What the exercise asks> In the data below, find every line with the string "computer" and pull it out.

** Opening Excerpted records block **

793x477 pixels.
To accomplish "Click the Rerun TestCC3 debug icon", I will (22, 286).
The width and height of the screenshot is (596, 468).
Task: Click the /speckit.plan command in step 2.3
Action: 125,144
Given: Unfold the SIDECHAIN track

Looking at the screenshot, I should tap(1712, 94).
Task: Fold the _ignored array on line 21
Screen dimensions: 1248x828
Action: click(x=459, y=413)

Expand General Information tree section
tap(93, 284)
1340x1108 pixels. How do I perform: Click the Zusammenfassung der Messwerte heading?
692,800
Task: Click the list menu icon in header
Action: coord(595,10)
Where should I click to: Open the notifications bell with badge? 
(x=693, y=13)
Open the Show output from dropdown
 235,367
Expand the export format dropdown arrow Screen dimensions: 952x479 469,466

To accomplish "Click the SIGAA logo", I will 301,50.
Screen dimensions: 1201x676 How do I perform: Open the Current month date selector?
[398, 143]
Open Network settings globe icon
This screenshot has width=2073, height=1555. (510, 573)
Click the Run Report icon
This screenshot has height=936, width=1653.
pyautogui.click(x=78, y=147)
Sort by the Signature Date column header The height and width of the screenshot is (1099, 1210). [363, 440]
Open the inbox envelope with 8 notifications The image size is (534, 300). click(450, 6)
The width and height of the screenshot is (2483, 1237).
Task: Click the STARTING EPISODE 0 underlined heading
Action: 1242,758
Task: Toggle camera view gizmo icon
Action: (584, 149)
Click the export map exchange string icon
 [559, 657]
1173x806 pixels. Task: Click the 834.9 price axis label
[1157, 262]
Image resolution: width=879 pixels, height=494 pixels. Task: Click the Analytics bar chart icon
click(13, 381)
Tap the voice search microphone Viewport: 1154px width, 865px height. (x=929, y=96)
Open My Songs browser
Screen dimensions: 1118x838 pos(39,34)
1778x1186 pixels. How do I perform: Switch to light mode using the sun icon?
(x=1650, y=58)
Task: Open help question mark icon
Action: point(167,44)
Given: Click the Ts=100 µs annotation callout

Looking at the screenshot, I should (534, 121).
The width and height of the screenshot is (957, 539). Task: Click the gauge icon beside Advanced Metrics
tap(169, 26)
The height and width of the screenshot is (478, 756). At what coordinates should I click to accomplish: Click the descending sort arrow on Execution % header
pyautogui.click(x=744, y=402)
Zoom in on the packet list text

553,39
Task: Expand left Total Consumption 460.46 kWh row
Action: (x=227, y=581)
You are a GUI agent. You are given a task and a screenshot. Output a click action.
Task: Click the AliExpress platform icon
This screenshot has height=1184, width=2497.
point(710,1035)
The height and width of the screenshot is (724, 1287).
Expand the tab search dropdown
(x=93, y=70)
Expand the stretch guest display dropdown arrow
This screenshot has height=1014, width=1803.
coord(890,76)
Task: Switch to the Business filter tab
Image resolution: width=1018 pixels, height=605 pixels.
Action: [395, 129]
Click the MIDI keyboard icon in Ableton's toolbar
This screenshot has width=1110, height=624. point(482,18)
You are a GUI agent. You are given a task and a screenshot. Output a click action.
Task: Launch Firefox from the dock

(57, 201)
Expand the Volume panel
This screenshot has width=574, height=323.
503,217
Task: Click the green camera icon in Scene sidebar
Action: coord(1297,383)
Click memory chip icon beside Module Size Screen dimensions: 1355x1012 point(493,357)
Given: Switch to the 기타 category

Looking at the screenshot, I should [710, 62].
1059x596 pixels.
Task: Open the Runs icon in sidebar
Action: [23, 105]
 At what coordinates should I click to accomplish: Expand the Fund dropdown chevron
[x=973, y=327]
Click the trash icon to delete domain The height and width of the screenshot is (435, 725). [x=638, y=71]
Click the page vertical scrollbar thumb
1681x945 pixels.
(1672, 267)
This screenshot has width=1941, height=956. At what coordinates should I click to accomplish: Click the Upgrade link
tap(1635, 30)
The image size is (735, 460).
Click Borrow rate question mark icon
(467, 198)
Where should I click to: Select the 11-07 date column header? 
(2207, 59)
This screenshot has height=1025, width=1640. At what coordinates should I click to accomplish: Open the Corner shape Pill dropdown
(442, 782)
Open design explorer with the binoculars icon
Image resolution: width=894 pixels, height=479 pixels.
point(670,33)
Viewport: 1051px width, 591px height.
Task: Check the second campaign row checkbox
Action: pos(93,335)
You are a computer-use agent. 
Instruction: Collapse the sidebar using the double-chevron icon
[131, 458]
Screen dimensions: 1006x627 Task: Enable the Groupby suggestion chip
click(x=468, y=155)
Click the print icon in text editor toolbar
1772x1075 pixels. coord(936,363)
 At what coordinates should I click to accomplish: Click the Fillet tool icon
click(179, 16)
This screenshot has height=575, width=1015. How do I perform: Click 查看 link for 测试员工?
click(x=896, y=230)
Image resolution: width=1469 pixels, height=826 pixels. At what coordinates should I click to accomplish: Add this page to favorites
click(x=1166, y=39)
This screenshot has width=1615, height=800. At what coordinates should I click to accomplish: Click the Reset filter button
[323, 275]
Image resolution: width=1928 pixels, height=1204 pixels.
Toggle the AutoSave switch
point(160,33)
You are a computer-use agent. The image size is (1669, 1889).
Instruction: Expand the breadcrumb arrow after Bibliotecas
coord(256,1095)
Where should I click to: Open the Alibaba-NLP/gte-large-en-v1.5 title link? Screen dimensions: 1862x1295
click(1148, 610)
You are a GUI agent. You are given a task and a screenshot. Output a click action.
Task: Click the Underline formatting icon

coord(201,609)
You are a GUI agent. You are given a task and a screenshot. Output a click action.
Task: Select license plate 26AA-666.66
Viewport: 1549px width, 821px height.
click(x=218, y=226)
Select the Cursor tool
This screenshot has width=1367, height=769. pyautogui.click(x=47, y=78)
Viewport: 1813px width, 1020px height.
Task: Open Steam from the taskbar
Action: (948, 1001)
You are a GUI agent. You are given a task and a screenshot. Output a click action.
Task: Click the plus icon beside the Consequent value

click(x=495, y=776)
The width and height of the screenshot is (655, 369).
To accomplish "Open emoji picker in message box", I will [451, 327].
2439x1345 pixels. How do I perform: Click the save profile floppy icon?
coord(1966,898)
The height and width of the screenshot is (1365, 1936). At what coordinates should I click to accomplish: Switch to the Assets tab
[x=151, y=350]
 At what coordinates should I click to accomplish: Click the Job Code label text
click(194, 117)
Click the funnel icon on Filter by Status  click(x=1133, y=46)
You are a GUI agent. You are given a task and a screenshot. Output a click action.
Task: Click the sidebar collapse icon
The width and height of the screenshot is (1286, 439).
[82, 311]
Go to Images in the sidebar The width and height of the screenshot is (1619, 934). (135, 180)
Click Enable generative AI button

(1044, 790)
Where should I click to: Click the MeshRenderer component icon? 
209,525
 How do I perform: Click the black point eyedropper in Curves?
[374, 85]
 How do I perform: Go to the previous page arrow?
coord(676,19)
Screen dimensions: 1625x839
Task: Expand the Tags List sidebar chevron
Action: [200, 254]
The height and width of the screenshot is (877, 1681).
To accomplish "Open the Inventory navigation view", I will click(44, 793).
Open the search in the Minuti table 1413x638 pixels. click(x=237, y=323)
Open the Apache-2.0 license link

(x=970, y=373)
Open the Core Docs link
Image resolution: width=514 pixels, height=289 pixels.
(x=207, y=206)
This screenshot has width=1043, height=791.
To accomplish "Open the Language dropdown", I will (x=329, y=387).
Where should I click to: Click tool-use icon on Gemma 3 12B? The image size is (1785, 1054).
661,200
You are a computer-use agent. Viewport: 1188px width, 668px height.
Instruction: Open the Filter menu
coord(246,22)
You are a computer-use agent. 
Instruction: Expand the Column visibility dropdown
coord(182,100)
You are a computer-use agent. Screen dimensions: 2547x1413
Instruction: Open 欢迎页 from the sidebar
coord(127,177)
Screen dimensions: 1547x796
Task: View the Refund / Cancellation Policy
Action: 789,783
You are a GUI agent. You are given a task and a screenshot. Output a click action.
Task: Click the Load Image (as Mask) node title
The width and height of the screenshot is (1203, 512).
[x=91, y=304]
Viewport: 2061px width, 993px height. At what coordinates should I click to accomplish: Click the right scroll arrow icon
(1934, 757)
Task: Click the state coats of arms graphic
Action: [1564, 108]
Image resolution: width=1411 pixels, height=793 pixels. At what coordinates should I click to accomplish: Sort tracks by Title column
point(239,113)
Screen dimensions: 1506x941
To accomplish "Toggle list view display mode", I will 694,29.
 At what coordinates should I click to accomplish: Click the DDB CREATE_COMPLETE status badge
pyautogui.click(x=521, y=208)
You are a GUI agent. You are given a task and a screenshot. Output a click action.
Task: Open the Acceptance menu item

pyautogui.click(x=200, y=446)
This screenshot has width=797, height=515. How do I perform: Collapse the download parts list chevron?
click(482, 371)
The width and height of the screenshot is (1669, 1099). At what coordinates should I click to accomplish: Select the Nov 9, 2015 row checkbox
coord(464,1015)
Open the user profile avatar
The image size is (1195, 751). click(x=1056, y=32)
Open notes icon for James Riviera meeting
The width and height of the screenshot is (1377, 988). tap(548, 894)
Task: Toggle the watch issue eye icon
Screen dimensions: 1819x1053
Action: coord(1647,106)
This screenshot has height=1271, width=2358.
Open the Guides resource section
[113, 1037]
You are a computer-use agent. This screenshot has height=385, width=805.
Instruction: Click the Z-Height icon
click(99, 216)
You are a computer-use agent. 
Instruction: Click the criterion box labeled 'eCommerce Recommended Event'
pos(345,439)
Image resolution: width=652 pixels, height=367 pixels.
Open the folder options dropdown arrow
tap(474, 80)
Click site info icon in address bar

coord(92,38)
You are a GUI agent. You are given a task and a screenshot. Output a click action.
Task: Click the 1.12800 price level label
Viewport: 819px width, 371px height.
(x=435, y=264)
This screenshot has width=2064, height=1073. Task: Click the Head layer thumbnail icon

** Closing Excerpted records block **

Written response>
You are a computer-use agent. 
You are a computer-use agent. The image size is (1669, 1889).
You are a computer-use agent. Viewport: 1188px width, 668px height.
You are a computer-use agent. 
You are a computer-use agent. Screen dimensions: 2547x1413
You are a computer-use agent. This screenshot has height=385, width=805.
You are a computer-use agent. 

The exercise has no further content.